La couverture médiatique est limitée, les frontières étant fermées aux journalistes étrangers. Plusieurs images vidéo captées et mises en ligne par des Libyens ont néanmoins surgi sur l'internet, dont certaines très crues montrant les corps de manifestants abattus.

Mais le colonel Mouammar Kadhafi, au pouvoir depuis 42 ans, est encore bien en selle. «Le régime croit que, parce qu'il est riche, il peut tout acheter, les principes aussi, dit M. Bouchuiguir. Et avec le pétrole, il a une influence capitale sur les pays occidentaux. Il considère qu'il peut faire ce qu'il veut.»

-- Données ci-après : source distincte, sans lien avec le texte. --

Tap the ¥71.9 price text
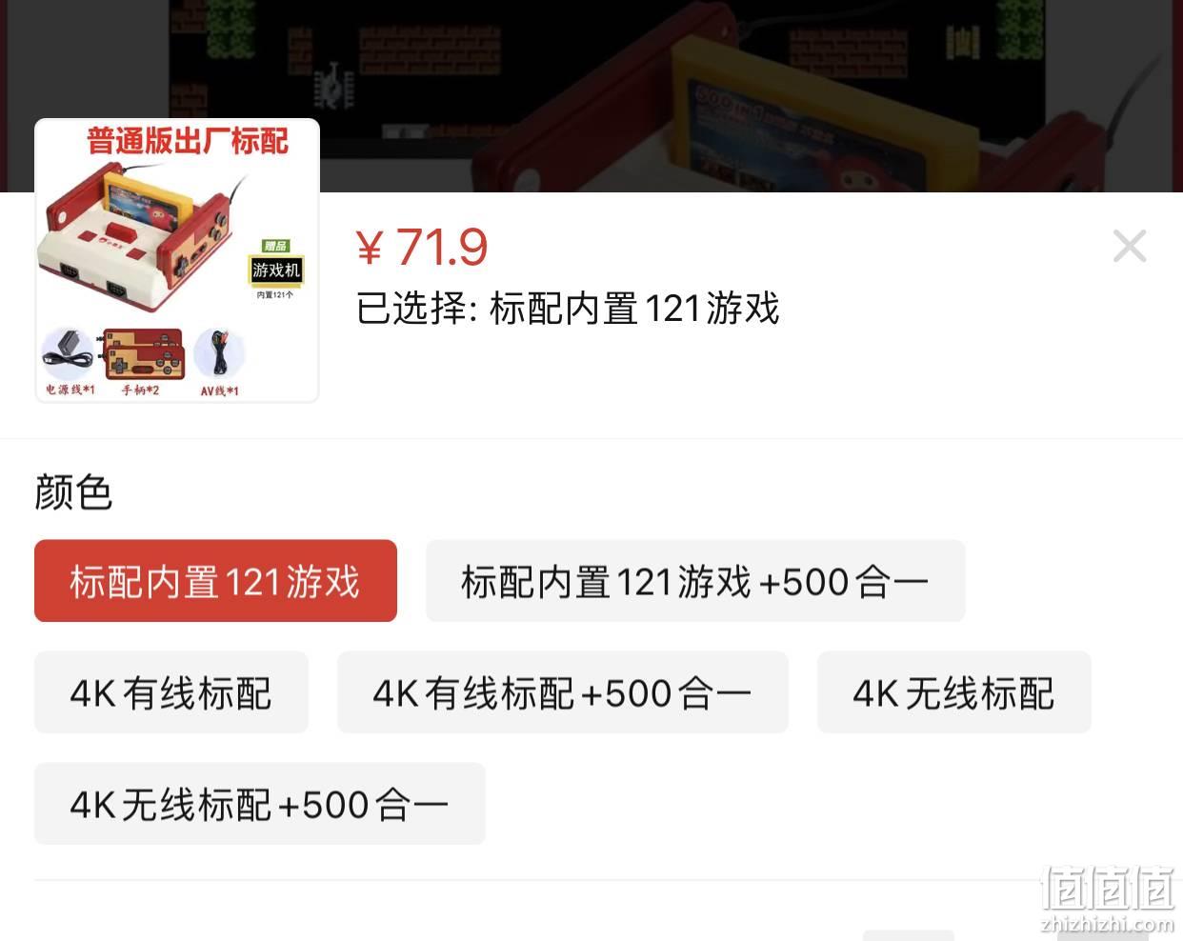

«Si Kadhafi a réussi à se tirer indemne d'un crime contre l'humanité qui a fait 270 morts dans l'explosion d'un avion civil (attentat de Lockerbie en 1988, NDLR), on ne peut pas critiquer les Libyens qui n'ont pas osé s'opposer à lui avant, dit M. Bouchuiguir. Et avec chaque victoire, Kadhafi devient plus fort et ce sont les Libyens qui en paient le prix.»

L'Est se soulève

Benghazi, deuxième ville du pays située à 1200 km à l'est de Tripoli, a encore été secouée par les manifestations hier. Les locaux de la radio d'État ont notamment été incendiés. «Benghazi est la capitale intellectuelle et culturelle du pays. Les gens y sont plus éduqués qu'ailleurs, dit M. Bouchuiguir. Tripoli est un centre diplomatique, elle n'a rien d'intellectuel.»

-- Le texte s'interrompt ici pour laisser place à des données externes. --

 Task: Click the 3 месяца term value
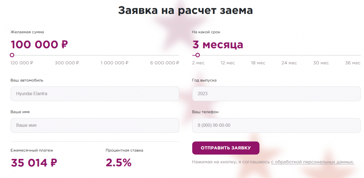217,45

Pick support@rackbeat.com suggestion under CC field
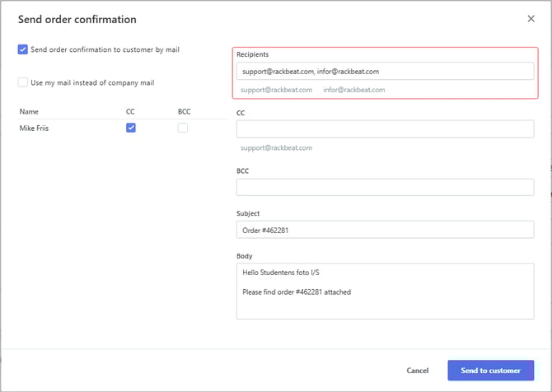tap(276, 148)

Comme en Égypte et en Tunisie, les jeunes mènent l'opposition et réclament un changement de régime. «L'Égypte de Moubarak et la Tunisie de Ben Ali étaient, en comparaison avec la Libye, des océans de liberté d'expression, ajoute-t-il. Et je pèse mes mots! En Libye, il n'y a aucune marge de liberté. Aucune. Vous devez penser comme Kadhafi, ou alors, vous gardez vos pensées pour vous. En Libye, il n'y a ni constitution ni séparation du pouvoir. Depuis 42 ans, la Libye n'a eu aucune élection, aucun référendum.»

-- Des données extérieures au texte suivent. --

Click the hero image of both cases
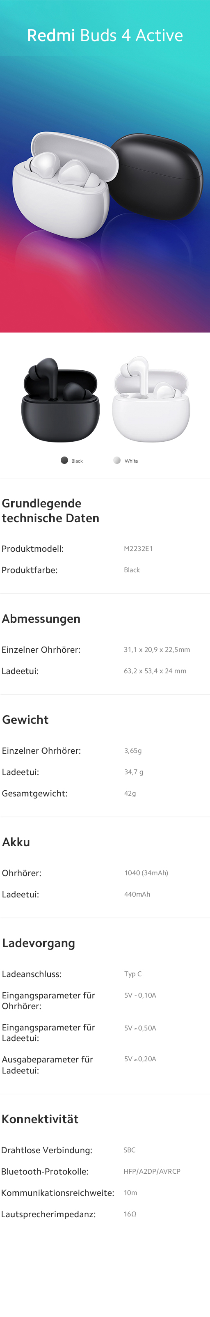This screenshot has height=1317, width=210. click(x=107, y=184)
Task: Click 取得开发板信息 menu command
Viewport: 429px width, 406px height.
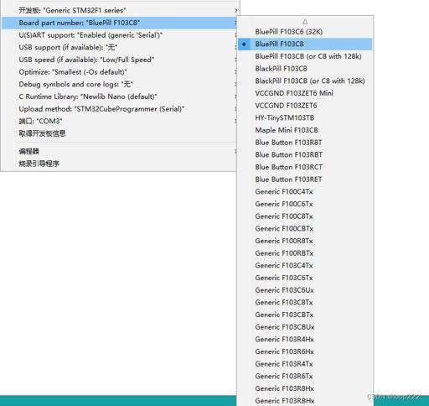Action: point(120,133)
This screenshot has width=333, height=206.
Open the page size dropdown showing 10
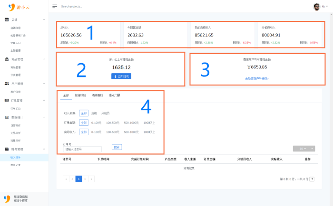(304, 149)
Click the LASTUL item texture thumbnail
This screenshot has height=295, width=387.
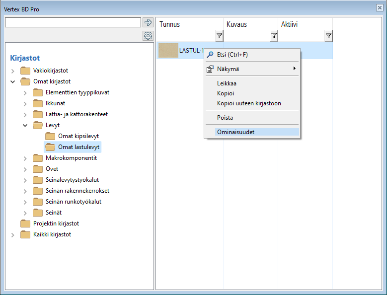[x=168, y=51]
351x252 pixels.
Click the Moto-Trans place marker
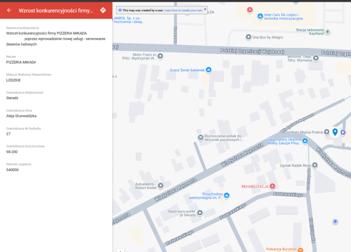pyautogui.click(x=160, y=56)
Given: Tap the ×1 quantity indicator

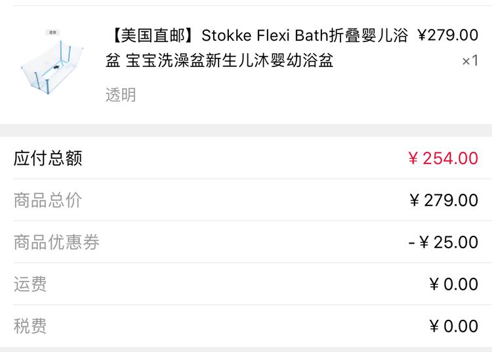Looking at the screenshot, I should click(470, 60).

Le régime continue de marteler sa propagande par le truchement de ses comités révolutionnaires, qui ont menacé hier les «groupuscules» manifestant contre Mouammar Kadhafi d'une riposte «foudroyante», selon l'AFP.

Devant la situation, Londres a décidé d'annuler huit contrats d'exportation de «matériel de sécurité» vers la Libye, comme des balles en caoutchouc et du gaz lacrymogène, par crainte que ce matériel puisse être utilisé contre les manifestants. La même décision a été prise concernant Bahreïn et est à l'étude pour le Yémen.

«Les choses peuvent tourner, espère néanmoins M. Bouchuiguir. Si Tripoli rejoint le mouvement, je crois que ce sera la fin de Kadhafi. Même maintenant, je crois que c'est le début de la fin.»